Writing responsibly is always a necessity. It will not hold back the course of history, but it will give us early warning of the consequences of our actions. (St. Lawrence)

He projects forward into the future to imagine bloggers having to answer to the next generations for the role they played in destroying what was once a beautiful rural area:

In a few short years, if we continue to glorify Floyd as an idyllic retreat, we may become the “early settlers” pointing out to our grandchildren where the last trees stood, or recalling a time when there was only one traffic light in town.

Ah, the bittersweet joy of discovering paradise. (St. Lawrence)

Doug Thompson agrees that bloggers have a responsibility to tell the full story of a place, both good and bad, but he suggests that in the end it will be political action more than blogging that has the most effect on the future of Floyd County:

Yes, we must tell all the story. Studies show 60 percent of city dwellers who move to the country return to the city within five years. They find the country life too limiting and they first try to bring more city amenities to their doorstep andfailing thatreturn to whence they came.

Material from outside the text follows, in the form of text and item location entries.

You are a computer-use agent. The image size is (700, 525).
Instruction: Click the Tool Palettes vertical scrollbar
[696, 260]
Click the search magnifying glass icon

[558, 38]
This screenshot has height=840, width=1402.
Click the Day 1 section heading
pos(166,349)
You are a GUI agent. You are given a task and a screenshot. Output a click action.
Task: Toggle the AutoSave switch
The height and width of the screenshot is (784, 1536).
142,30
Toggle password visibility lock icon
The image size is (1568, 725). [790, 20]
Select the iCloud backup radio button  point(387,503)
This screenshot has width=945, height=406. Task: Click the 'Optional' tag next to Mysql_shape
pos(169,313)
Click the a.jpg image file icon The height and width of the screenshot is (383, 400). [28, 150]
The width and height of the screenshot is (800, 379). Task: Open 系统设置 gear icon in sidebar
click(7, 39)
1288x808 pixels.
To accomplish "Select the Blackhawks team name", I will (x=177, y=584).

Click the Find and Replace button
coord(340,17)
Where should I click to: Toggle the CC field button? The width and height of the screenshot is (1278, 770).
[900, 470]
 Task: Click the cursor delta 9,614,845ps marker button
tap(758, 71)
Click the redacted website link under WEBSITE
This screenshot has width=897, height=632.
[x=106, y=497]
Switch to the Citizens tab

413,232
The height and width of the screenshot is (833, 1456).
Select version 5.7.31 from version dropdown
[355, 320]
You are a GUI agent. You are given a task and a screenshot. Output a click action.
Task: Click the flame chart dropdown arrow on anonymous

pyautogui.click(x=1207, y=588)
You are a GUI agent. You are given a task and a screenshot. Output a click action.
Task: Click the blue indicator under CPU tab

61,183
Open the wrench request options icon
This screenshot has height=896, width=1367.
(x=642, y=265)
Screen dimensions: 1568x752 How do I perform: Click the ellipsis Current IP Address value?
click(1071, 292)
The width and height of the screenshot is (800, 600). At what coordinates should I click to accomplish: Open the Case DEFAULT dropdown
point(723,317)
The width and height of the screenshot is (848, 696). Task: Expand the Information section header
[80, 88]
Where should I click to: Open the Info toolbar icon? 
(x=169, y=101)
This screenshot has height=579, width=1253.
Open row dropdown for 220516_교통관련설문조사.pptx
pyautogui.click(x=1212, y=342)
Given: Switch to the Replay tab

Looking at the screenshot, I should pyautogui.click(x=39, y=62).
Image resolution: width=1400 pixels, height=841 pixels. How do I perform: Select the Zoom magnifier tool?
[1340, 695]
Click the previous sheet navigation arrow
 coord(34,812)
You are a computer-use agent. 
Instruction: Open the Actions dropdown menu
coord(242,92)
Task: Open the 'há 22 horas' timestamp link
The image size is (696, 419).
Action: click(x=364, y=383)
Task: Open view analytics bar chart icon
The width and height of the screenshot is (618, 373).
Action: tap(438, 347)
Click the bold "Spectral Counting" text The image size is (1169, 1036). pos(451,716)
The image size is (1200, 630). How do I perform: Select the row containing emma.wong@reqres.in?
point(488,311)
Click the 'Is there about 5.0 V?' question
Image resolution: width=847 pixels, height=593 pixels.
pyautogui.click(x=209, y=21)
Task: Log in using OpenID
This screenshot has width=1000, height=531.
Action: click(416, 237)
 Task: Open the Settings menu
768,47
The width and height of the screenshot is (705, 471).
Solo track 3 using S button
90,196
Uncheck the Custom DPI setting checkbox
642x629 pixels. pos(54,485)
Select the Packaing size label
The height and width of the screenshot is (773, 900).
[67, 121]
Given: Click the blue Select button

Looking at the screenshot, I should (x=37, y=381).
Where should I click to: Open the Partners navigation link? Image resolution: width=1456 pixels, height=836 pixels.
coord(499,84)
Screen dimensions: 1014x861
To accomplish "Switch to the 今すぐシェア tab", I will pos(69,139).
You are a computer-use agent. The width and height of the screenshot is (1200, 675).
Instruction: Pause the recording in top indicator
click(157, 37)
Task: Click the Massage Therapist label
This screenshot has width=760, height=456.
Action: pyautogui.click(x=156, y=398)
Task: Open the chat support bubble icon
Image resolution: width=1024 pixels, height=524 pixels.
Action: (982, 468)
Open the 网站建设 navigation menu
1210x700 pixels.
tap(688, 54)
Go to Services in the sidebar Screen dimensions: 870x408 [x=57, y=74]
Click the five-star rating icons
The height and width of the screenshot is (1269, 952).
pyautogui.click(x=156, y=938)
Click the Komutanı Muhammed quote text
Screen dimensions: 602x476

We must talk about the brutal winters, the unresponsive county government, the provincial attitudes and even the Ladybugs that cover the floors and walls. Septics back up, wells run dry and the power goes out. The doctor is 45 minutes away.

But we also must do our part to preserve the things that brought us to (or back to) the county. That means a commitment of time and resources.

Unless we do, those who came to Floyd County to find a refuge will be packing and headed for another refuge in a few short years. (Thompson)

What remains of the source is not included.